14                  By the time the Bankruptcy Act 1869 was enacted the debtor’s summons was not directly curial.  However, the debtor could apply to the Court in Bankruptcy to dismiss the summons on the basis that the debtor was not indebted at all, or not indebted in the necessary amount so as to constitute an act of bankruptcy (L50).

15                  It appears early to have been accepted that formal defects in bankruptcy petitions could be cured.  So, for example, the misdescription of the debtor in a petition, was held to fall within the predecessor to s 306 in the English Bankruptcy Act 1869:see Ex parte Kirkwood; In re Mason [1879] 11 ChD 724

16                  In ex parte Johnson (1883) 53 LJCh 309, the English Court of Appeal had to consider whether a debtor’s summons was a “proceeding in bankruptcy”.  Cotton LJ had little difficulty in holding that it was, because it was issued for the purpose of founding upon it an adjudication in bankruptcy.  Lindley LJ was of the same view.  At 312 his Lordship said:

“But if we look at subsection 6 of section 6, at the form of the debtor’s summons in the schedule to the Rules of 1870, and at the Rules themselves, we see that a debtor’s summons and the proceedings upon it are referred to throughout as ‘proceedings in bankruptcy’.  Proceedings in bankruptcy are not exclusively proceedings after adjudication.”

17                  The Bankruptcy Act 1883 (UK) provided for the issue of bankruptcy notices as we know them. Non-compliance with a bankruptcy notice was made an act of bankruptcy founding an adjudication.  It thus became necessary for the courts to decide whether a defect or irregularity in a bankruptcy notice came within the equivalent of s 306 so that it could be cured.  Likewise the issue arose whether a defect in service of a bankruptcy notice could be cured.

18                  By 1891 it was well established by In re Collier; Ex parte Dan Rylands Ltd [1891] 8 Morr 80 that because the commission of an act of bankruptcy was a serious matter involving consequences of a penal nature, it was important that necessary preliminaries were complied with.  In consequence the courts declined to allow amendment of bankruptcy notices except in the case of merely formal defects.  The history of this litigation is dealt with in the judgment of Harman J in In re a Debtor; Ex parte the Debtor v Bowmaker Ltd (No. 1) [1951] CH 313, particularly at 317-320. 

19                  The bankruptcy law was consolidated in England by the Bankruptcy Act 1914.  Section 147(1) of that Act provided in virtually identical terms to s 306:

“No proceeding in bankruptcy shall be invalidated by any formal defect or by any irregularity, unless the court before which an objection is made to the proceeding is of the opinion that substantial injustice has been caused by the defect or irregularity, and that the injustice cannot be remedied by any order of that court.”

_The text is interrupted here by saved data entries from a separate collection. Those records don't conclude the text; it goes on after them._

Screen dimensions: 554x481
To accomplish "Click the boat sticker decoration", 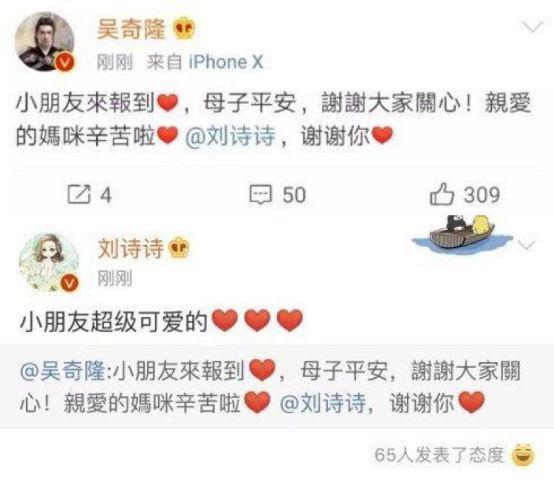I will (x=462, y=234).
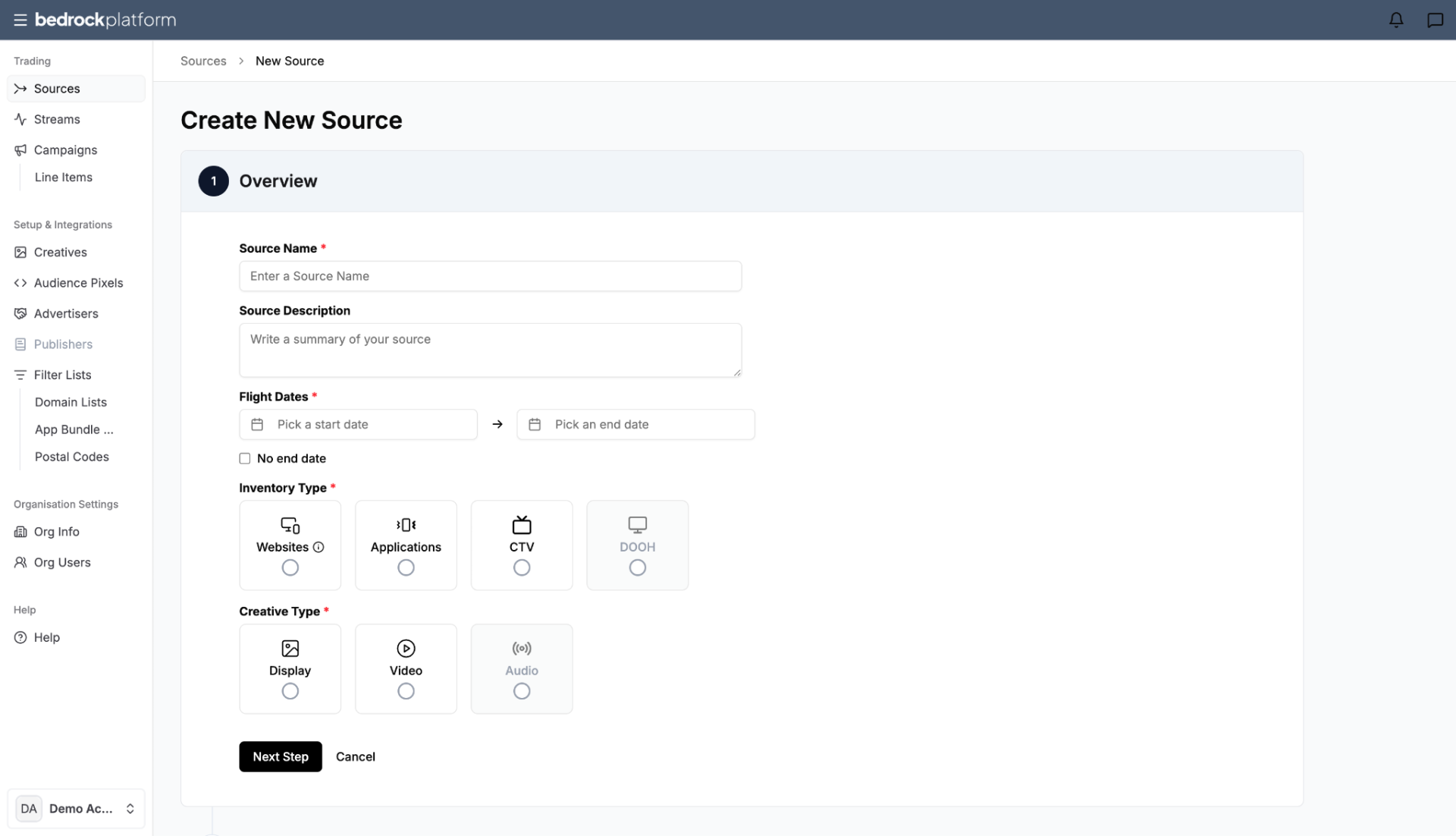Screen dimensions: 1456x836
Task: Select the CTV inventory type radio
Action: click(x=522, y=567)
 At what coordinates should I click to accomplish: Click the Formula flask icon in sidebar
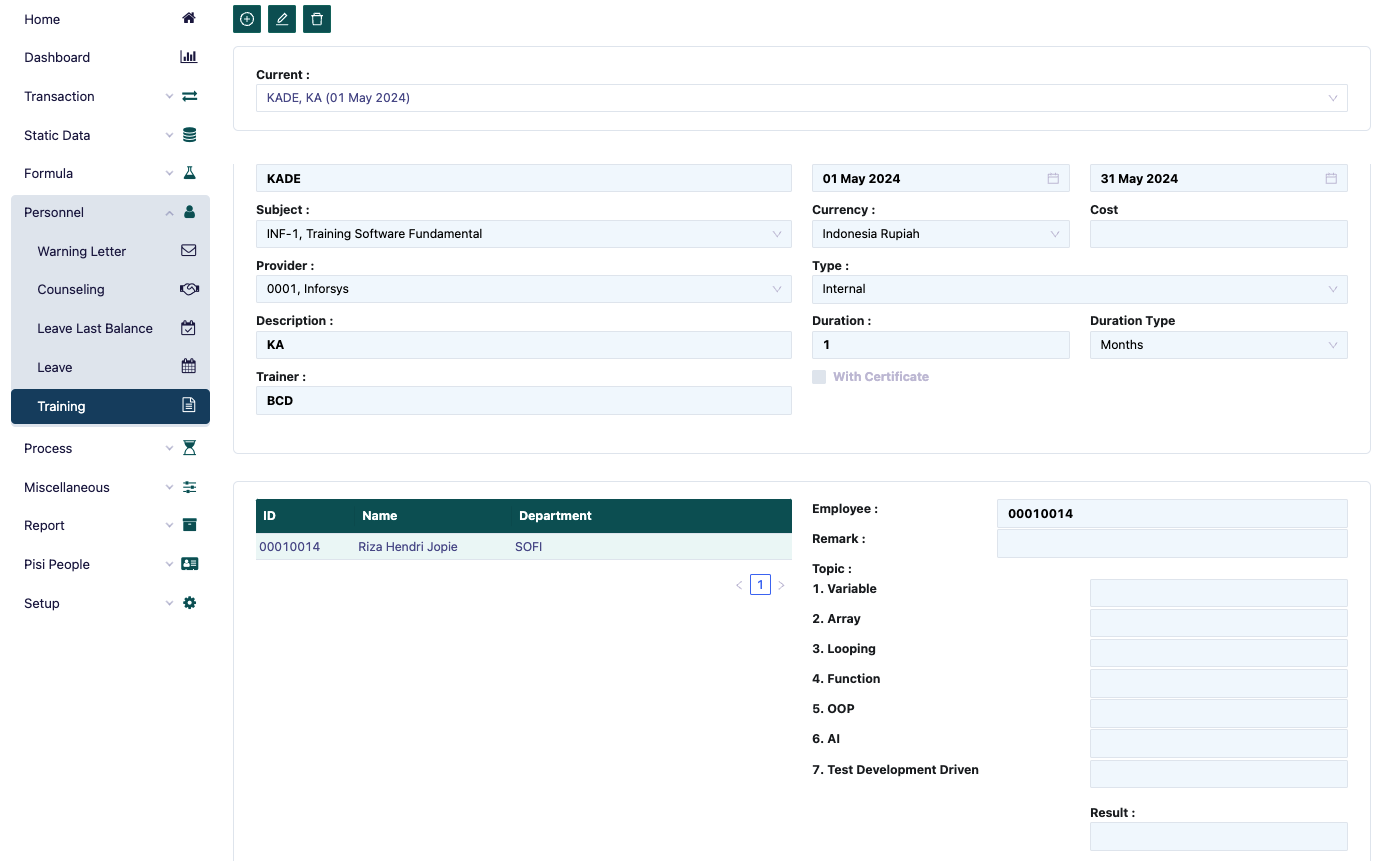click(188, 173)
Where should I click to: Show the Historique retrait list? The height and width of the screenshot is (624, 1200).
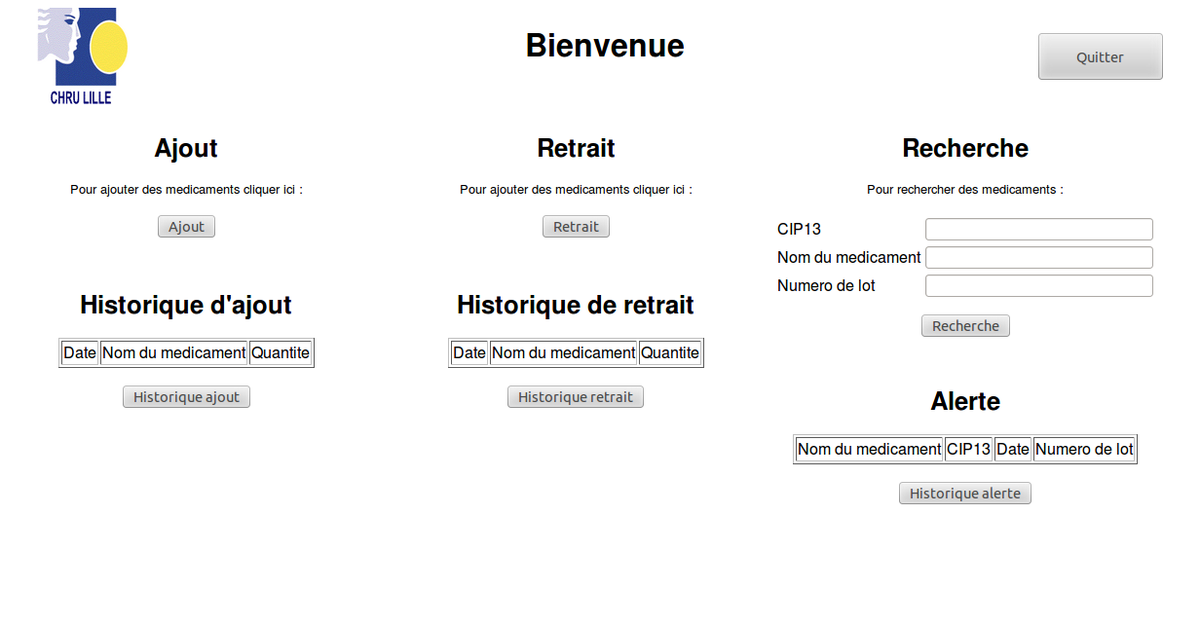click(575, 397)
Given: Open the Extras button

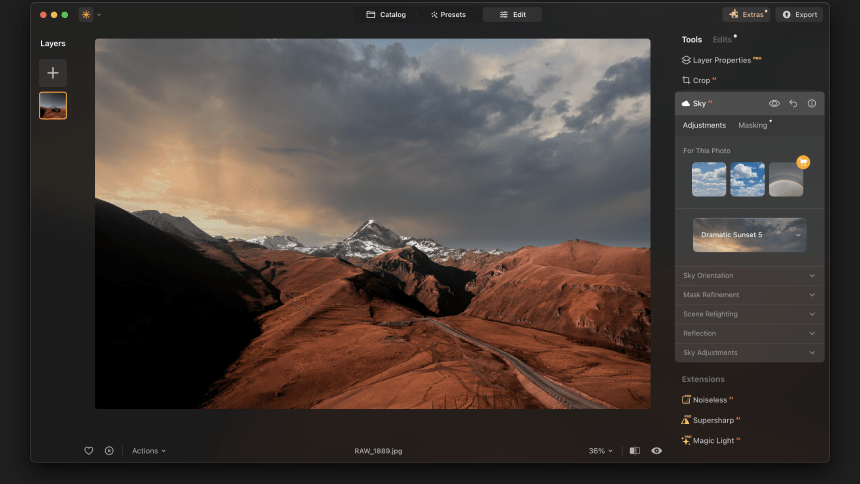Looking at the screenshot, I should (746, 15).
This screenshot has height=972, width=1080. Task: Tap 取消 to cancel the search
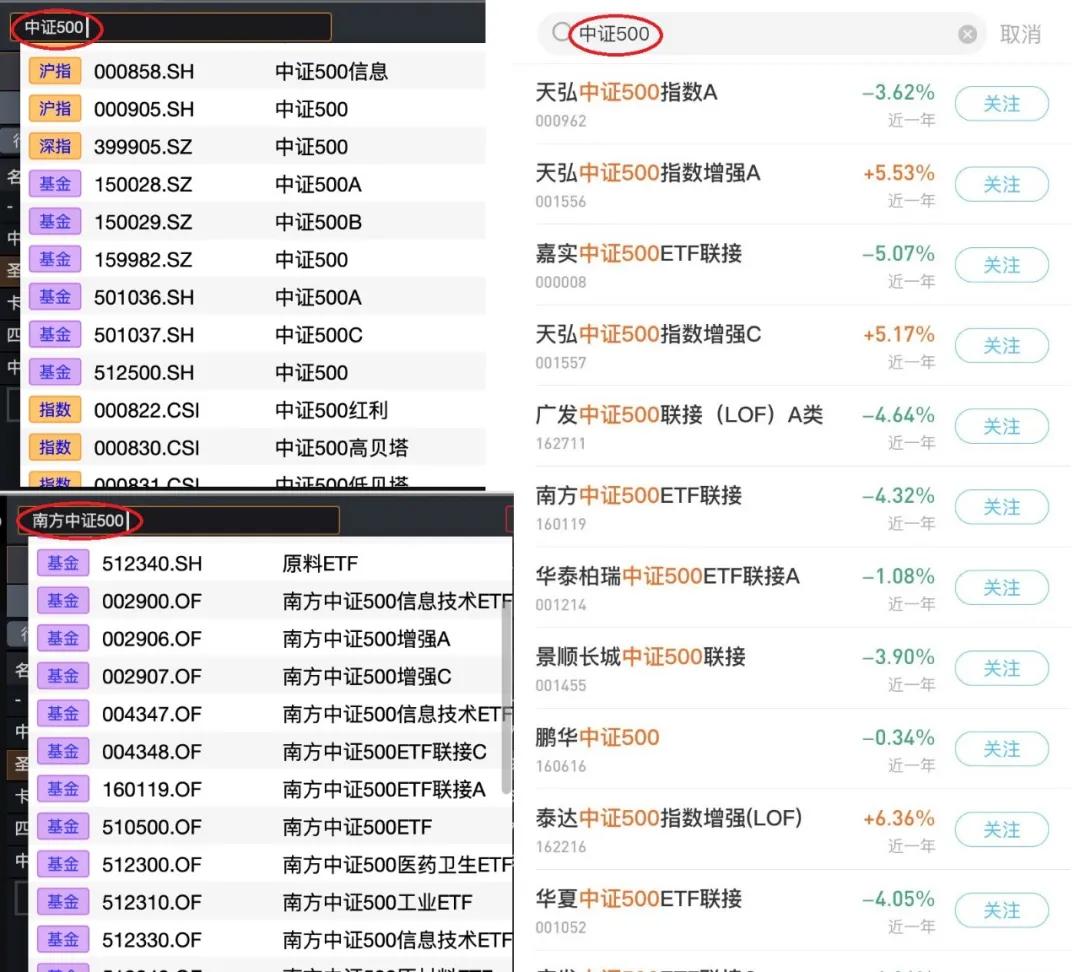coord(1021,33)
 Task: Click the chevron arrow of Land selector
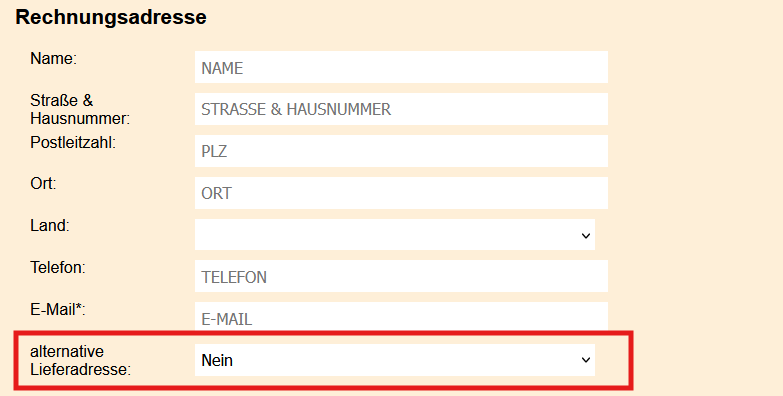[x=586, y=235]
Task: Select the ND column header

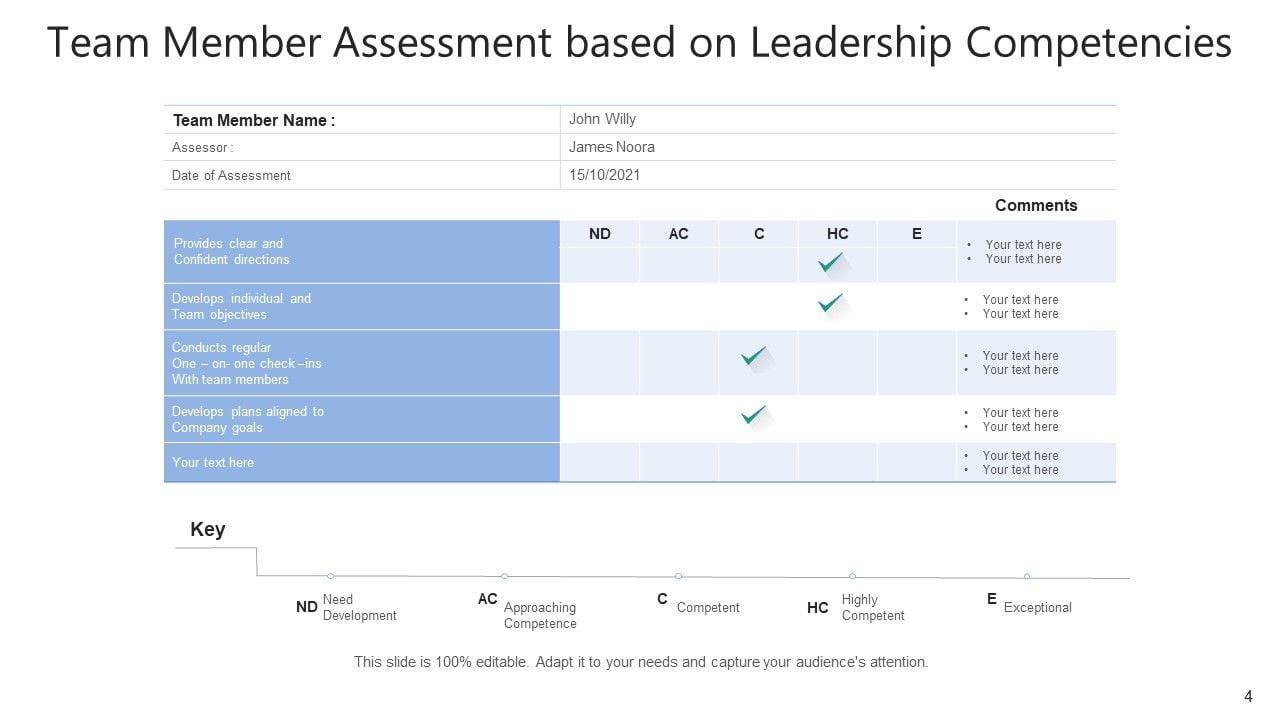Action: coord(600,234)
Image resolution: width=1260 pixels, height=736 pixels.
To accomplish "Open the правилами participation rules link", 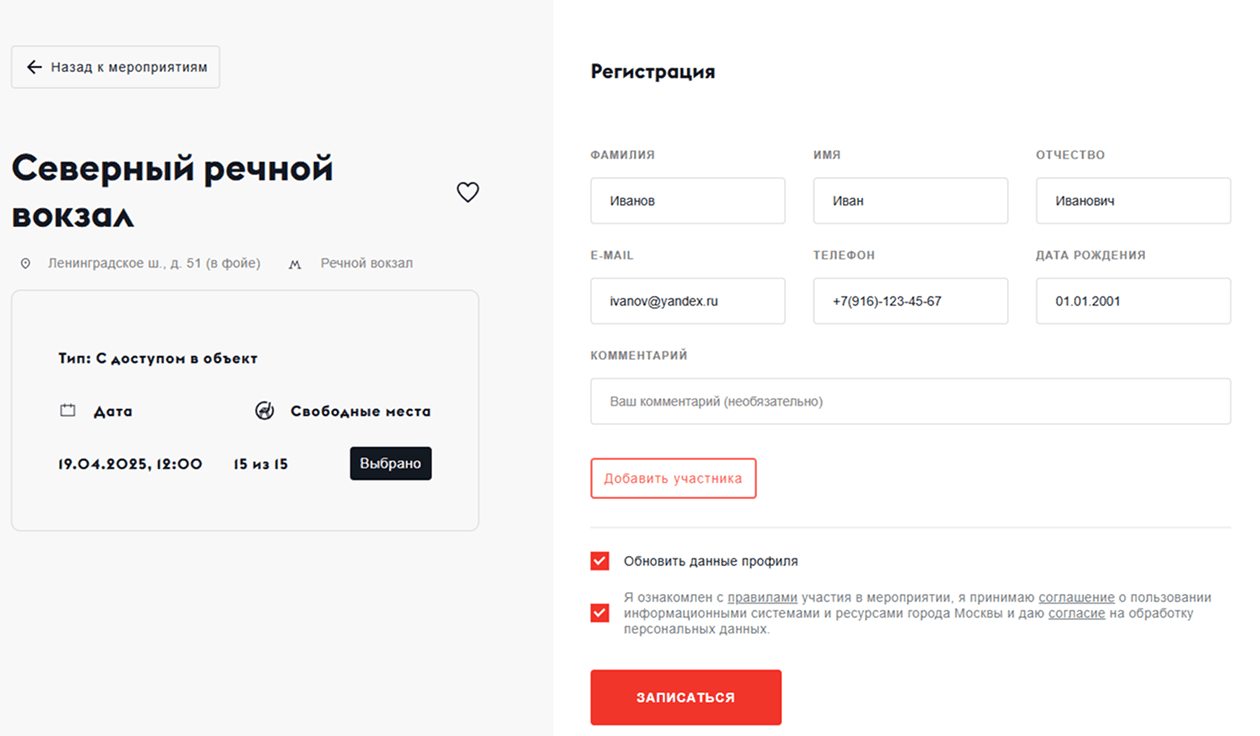I will pos(762,598).
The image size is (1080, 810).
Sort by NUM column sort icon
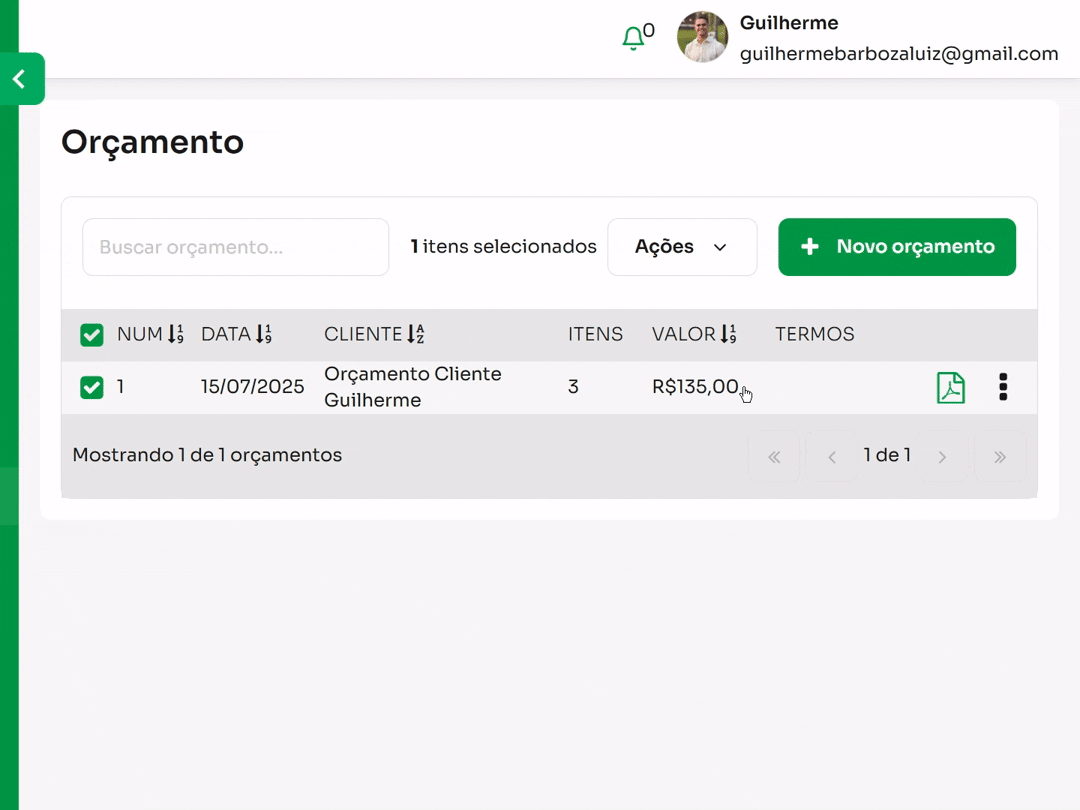tap(176, 335)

20                  That subsection was in a part of the Act headed “Miscellaneous”.  The part continued to be concerned with representations by corporations, partnerships or lunatics but referred to proceedings specifically not only in s 147(1) but also in ss 145 and 150.

21                  Section 145 was concerned with the computation of time allowed under the Act for “the doing of any act or the taking of any proceeding” and s 150 referred to proceedings under a bankruptcy petition. 

22                  The 1924 Commonwealth Bankruptcy Act reproduced in s 7(1) the provisions of the 1914 UK legislation.  There had been a virtually identical provision in the State bankruptcy laws of New South Wales, Victoria, Western Australia and Tasmania being respectively ss 151, 41, 127 and 76. The 1924 Act applied, by virtue of s 6, to proceedings in bankruptcy pending as at the date it came into force.  Section 27(2)(b) of the 1924 Act empowered the Federal Bankruptcy Court at its discretion to amend at any time any written process, proceeding or notice under the Act.  The Court was given power to extend or abridge times limited by the Act for doing things.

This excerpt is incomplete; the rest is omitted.